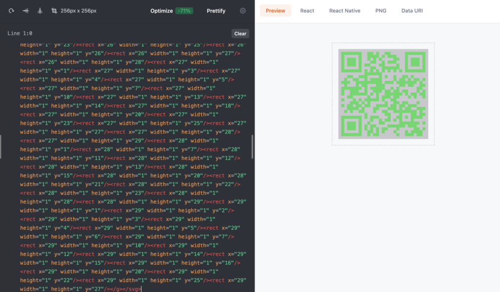The image size is (500, 292).
Task: Switch to the PNG tab
Action: [381, 11]
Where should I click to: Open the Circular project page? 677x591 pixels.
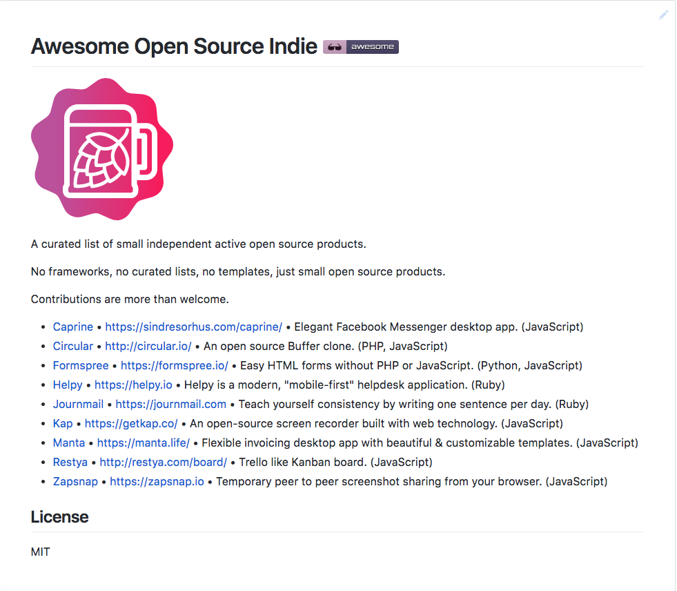[x=73, y=346]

## Exercise objective
The line containing "Where should I" and every line after it, through the end of the material above, are to be printed exactly; no pictures belong in the output.

## Written response
Where should I click to: Open the Circular project page? 677x591 pixels.
[x=73, y=346]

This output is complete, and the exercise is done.